* _TASK ITEM_
Could you copy exactly the lines below, beginning at the line with "You are a GUI" and stopping after the line with "Task: Click lookup", with no pictures?

* _MATERIAL SUPPLIED_
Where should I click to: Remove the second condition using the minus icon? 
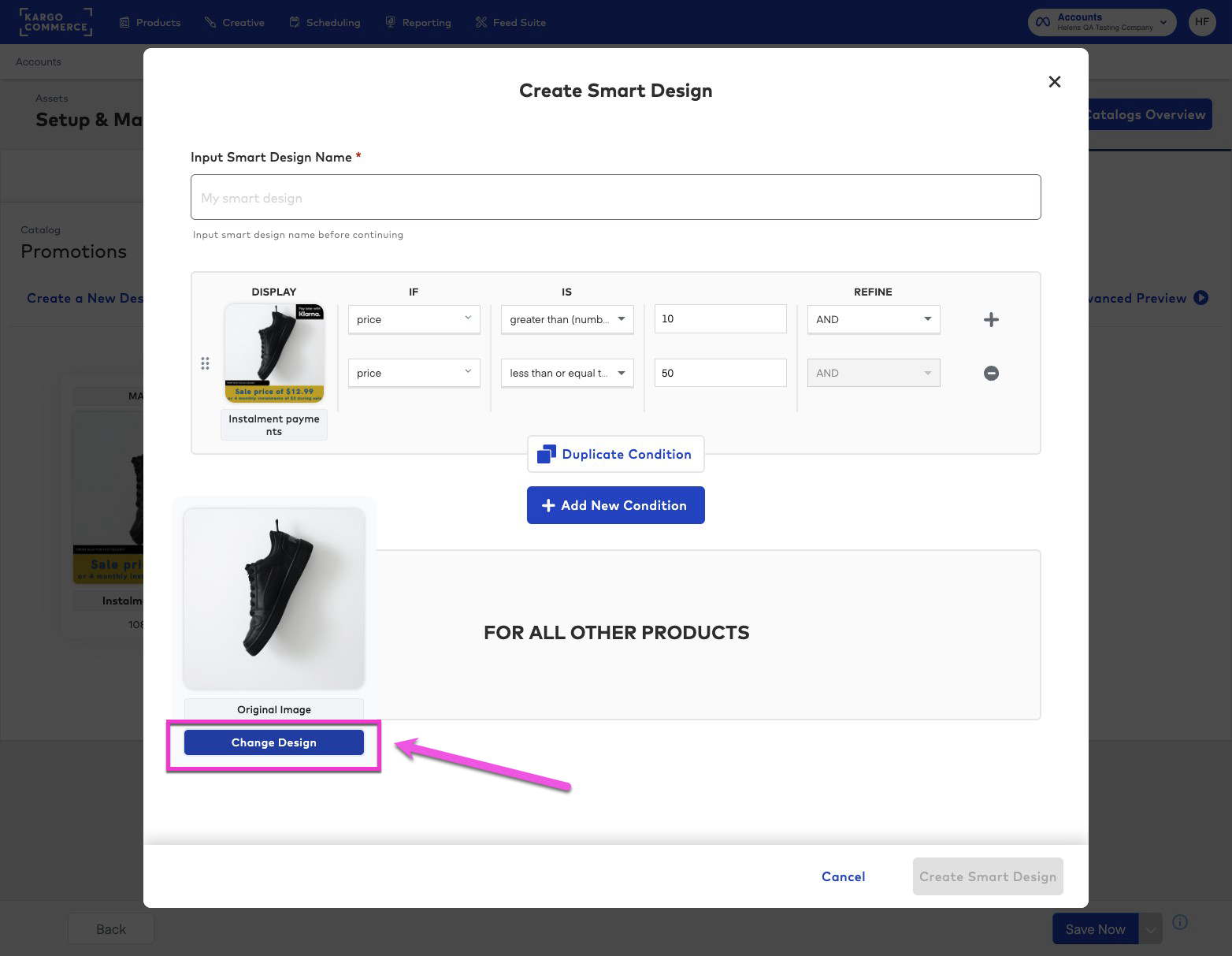coord(991,373)
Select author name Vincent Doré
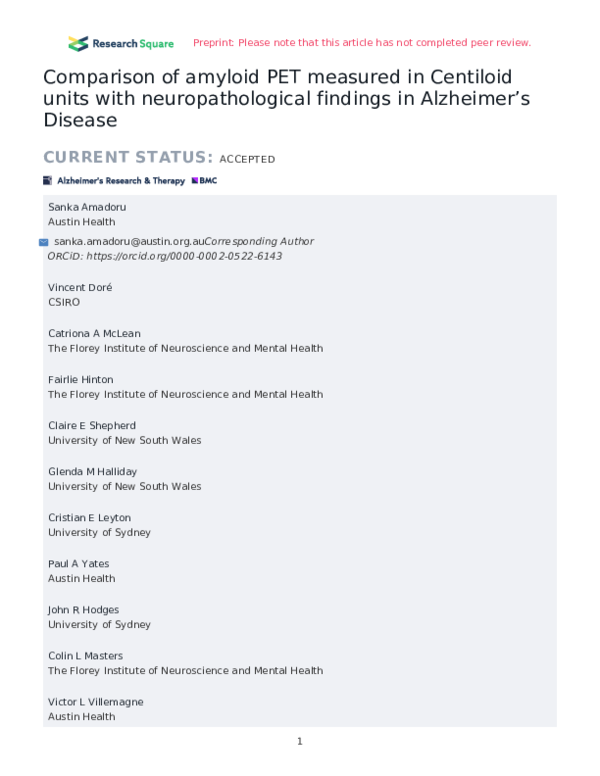This screenshot has width=600, height=776. [80, 287]
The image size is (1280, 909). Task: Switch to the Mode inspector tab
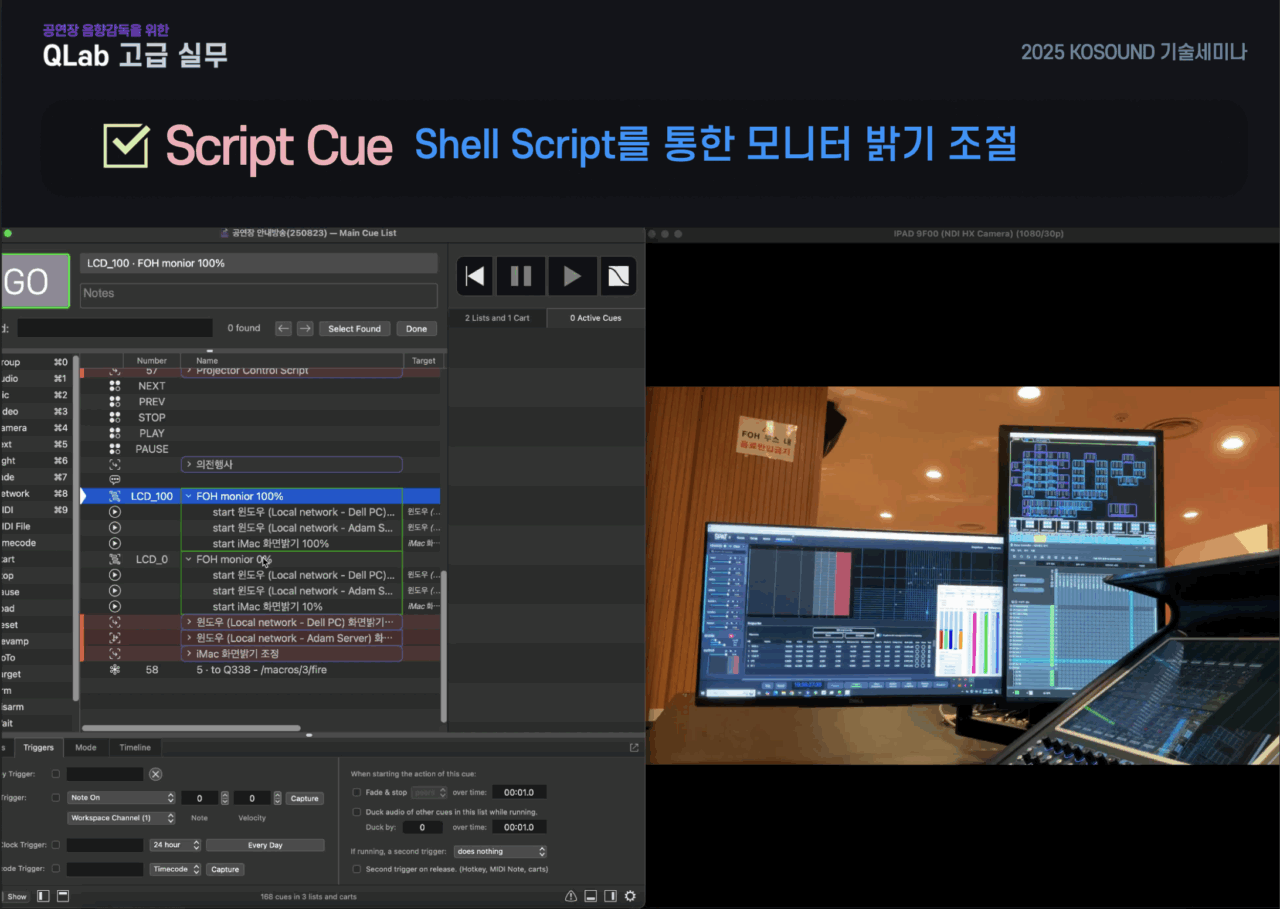[x=86, y=747]
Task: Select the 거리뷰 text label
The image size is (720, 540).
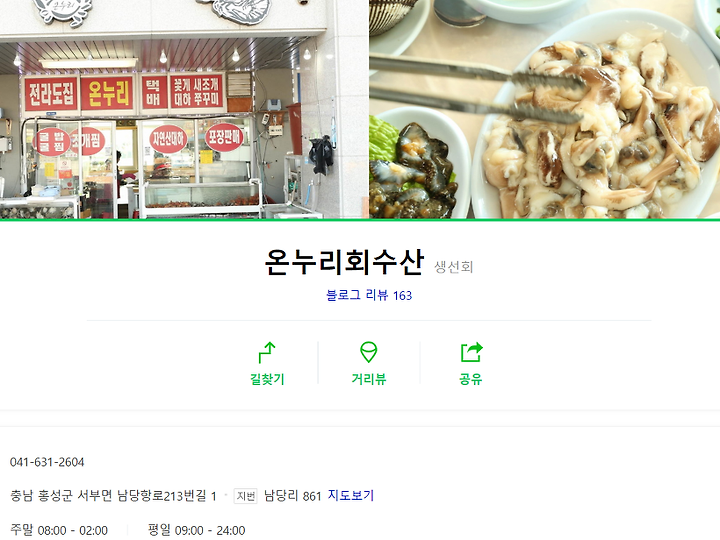Action: [x=369, y=379]
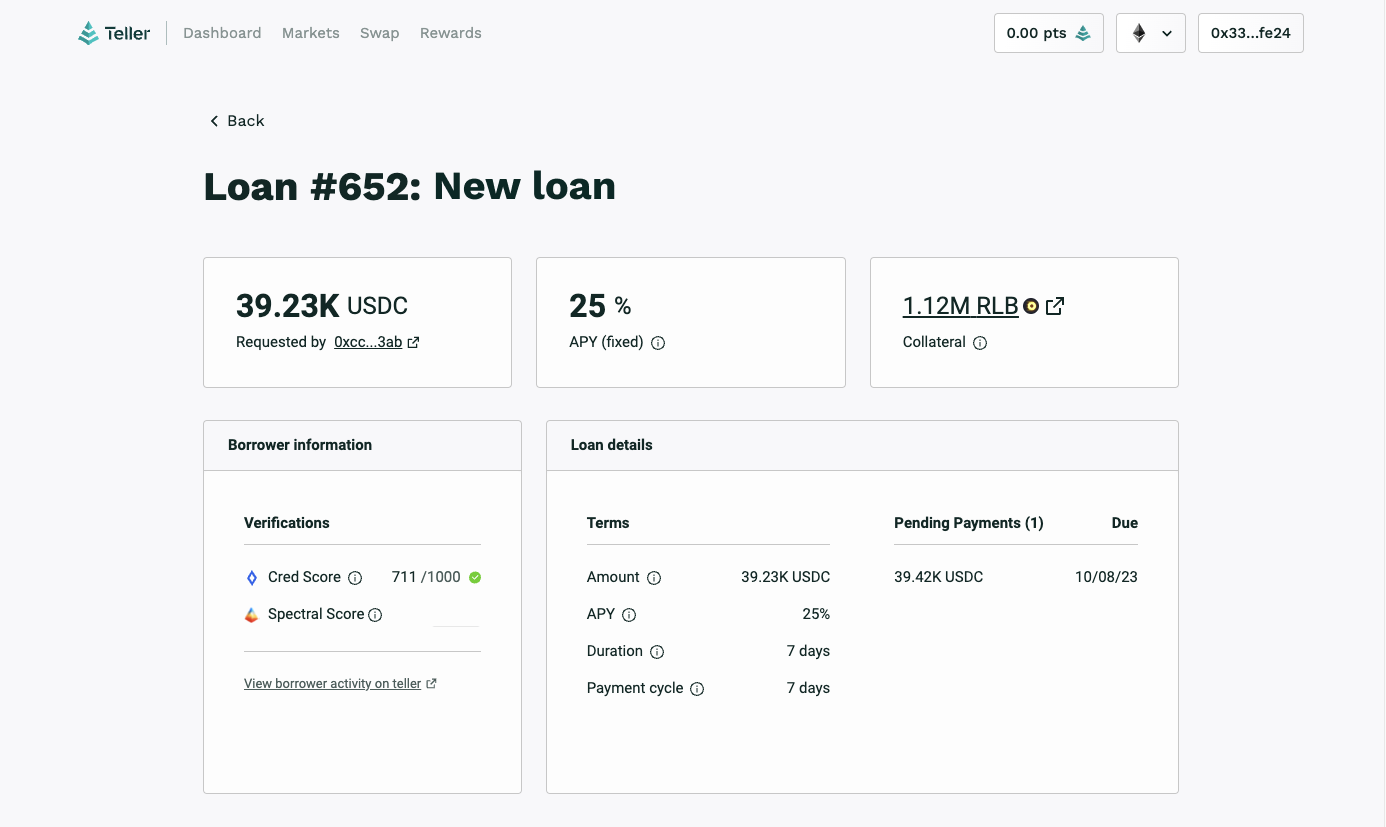Click the leaf icon inside 0.00 pts button
This screenshot has width=1386, height=827.
[1083, 32]
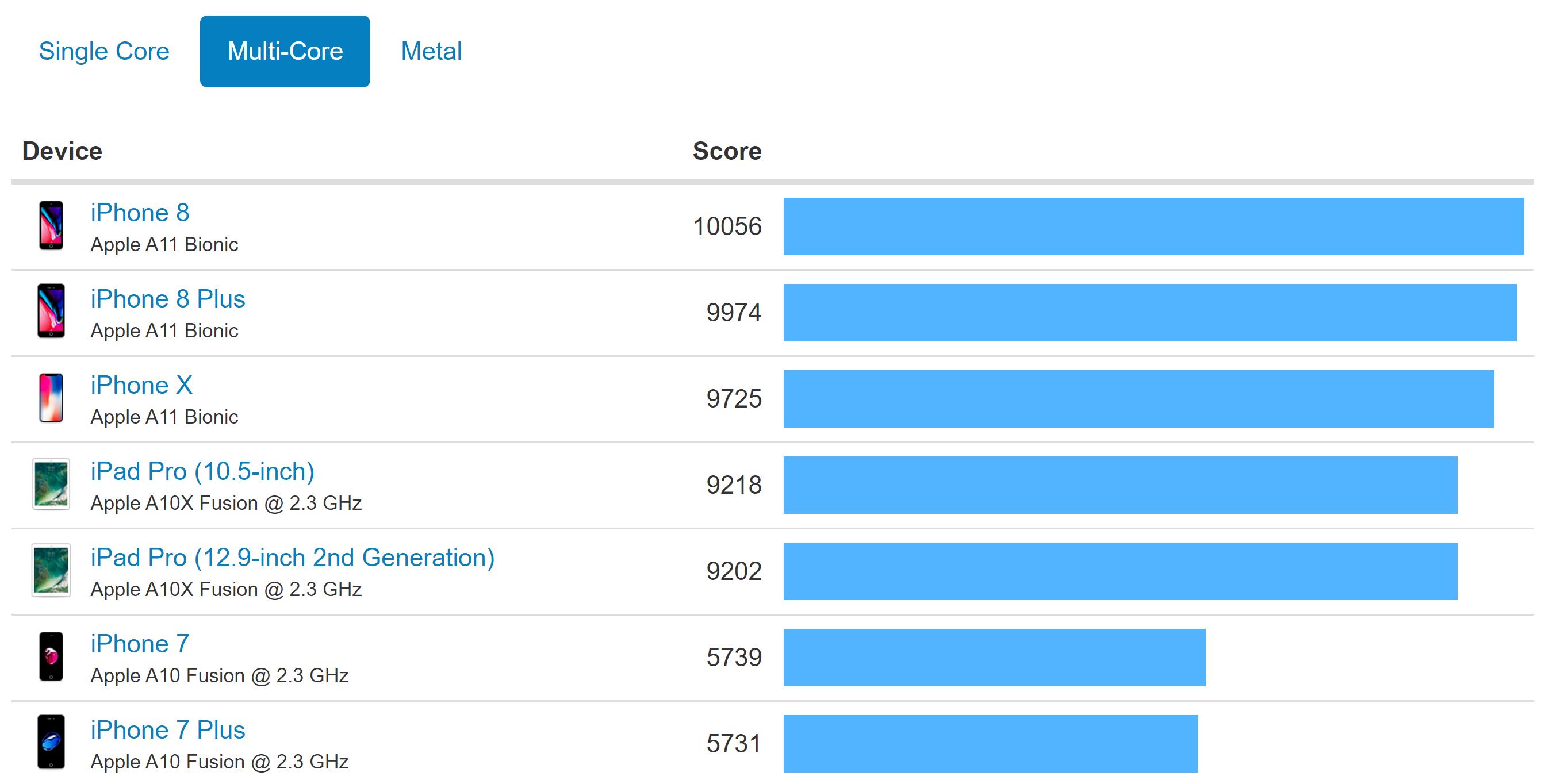Click the iPhone 8 Plus device icon
Screen dimensions: 1549x784
pyautogui.click(x=51, y=312)
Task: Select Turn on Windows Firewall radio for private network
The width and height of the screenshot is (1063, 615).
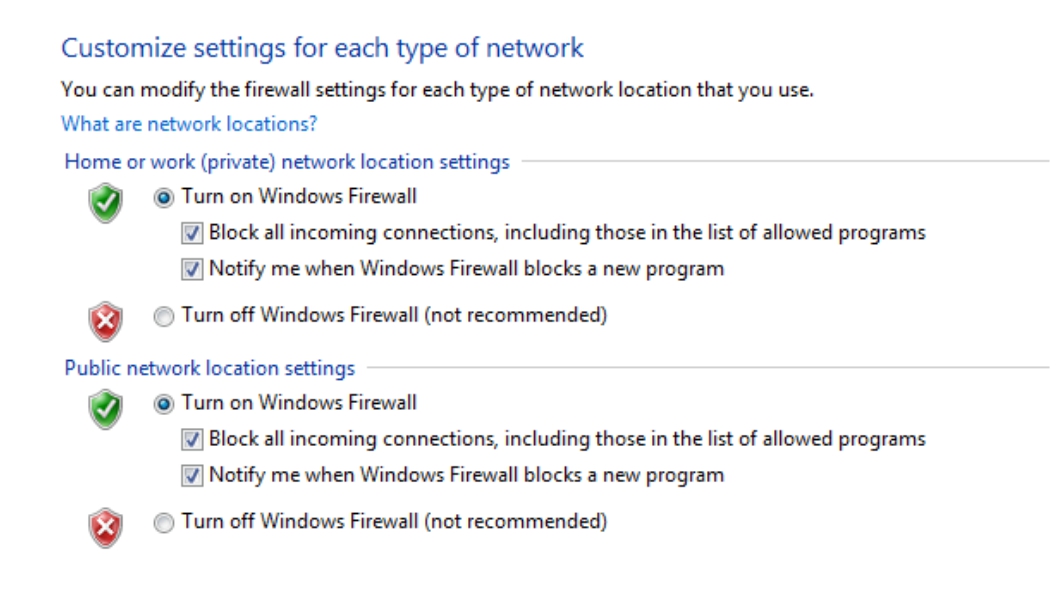Action: tap(164, 198)
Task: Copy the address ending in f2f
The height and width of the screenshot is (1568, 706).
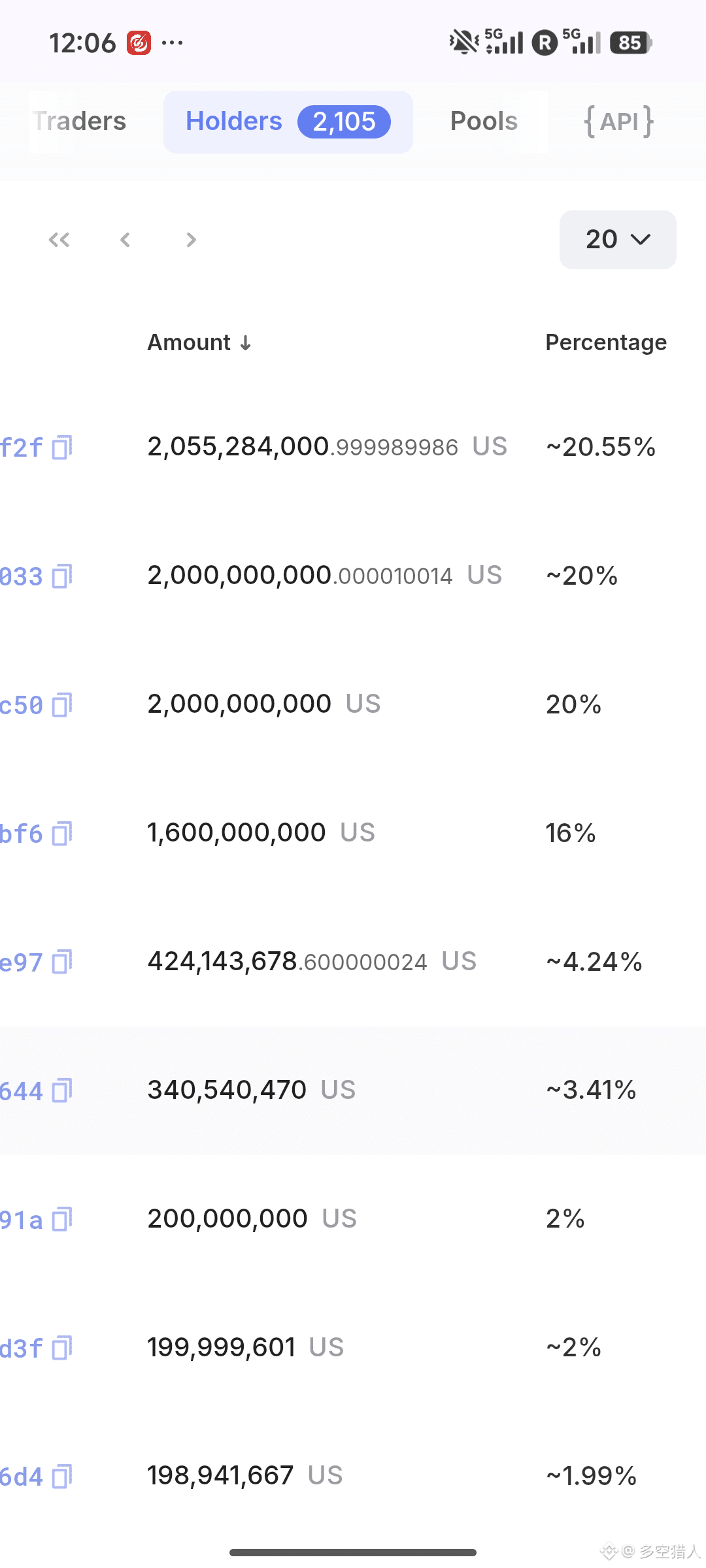Action: tap(62, 448)
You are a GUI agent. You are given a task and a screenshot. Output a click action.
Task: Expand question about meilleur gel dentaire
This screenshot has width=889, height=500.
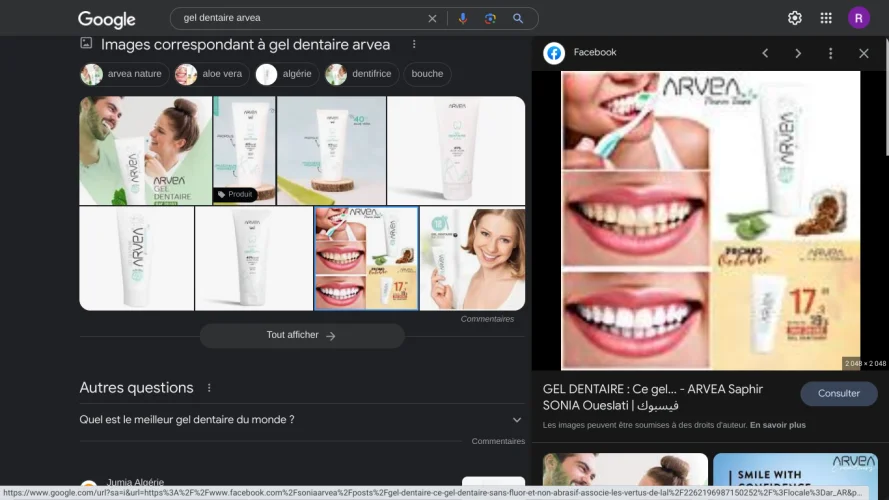[x=516, y=420]
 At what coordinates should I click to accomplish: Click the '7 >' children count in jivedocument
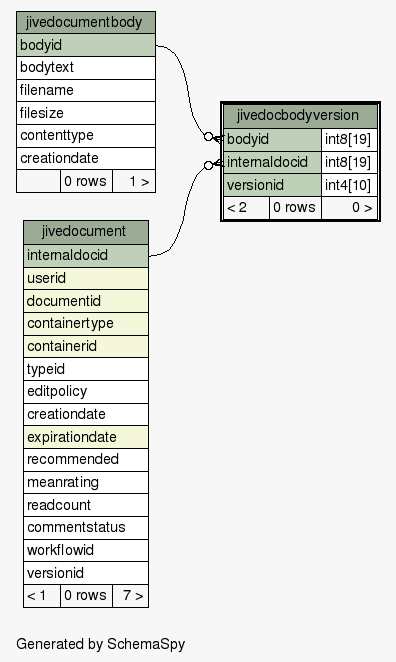coord(130,596)
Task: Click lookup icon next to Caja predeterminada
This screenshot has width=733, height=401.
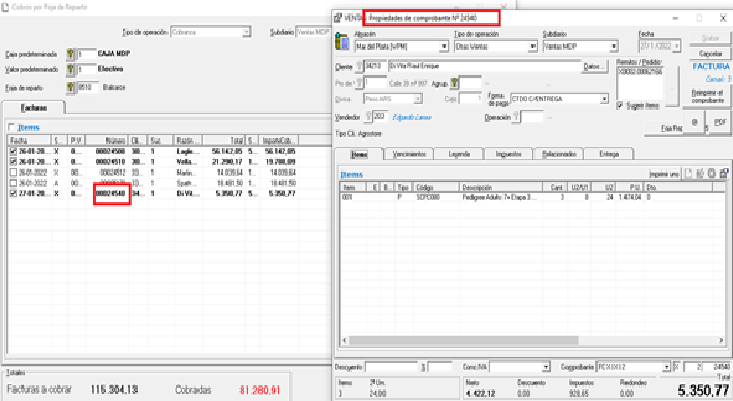Action: click(70, 54)
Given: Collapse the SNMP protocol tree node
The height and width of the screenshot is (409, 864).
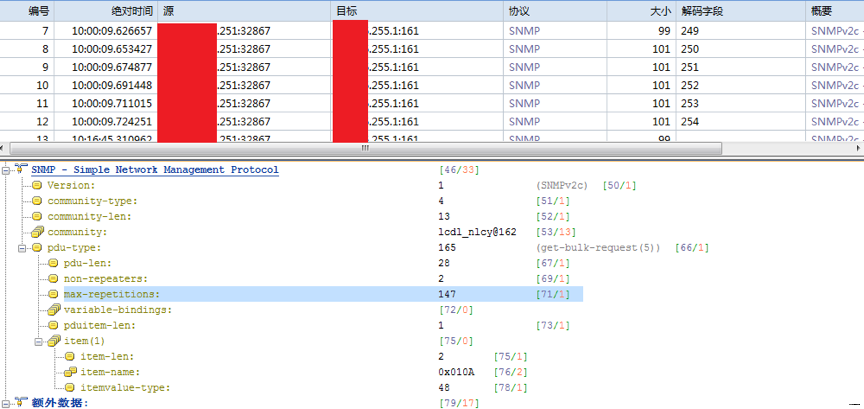Looking at the screenshot, I should click(7, 170).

* _SOLUTION TO THIS TASK_
You are a GUI agent. You are given a task and a screenshot. Output a click action.
Task: Expand question about meilleur gel dentaire
This screenshot has width=889, height=500.
[x=516, y=420]
 At what coordinates should I click to accomplish: Click the '7 >' children count in jivedocument
coord(130,596)
Task: Click lookup icon next to Caja predeterminada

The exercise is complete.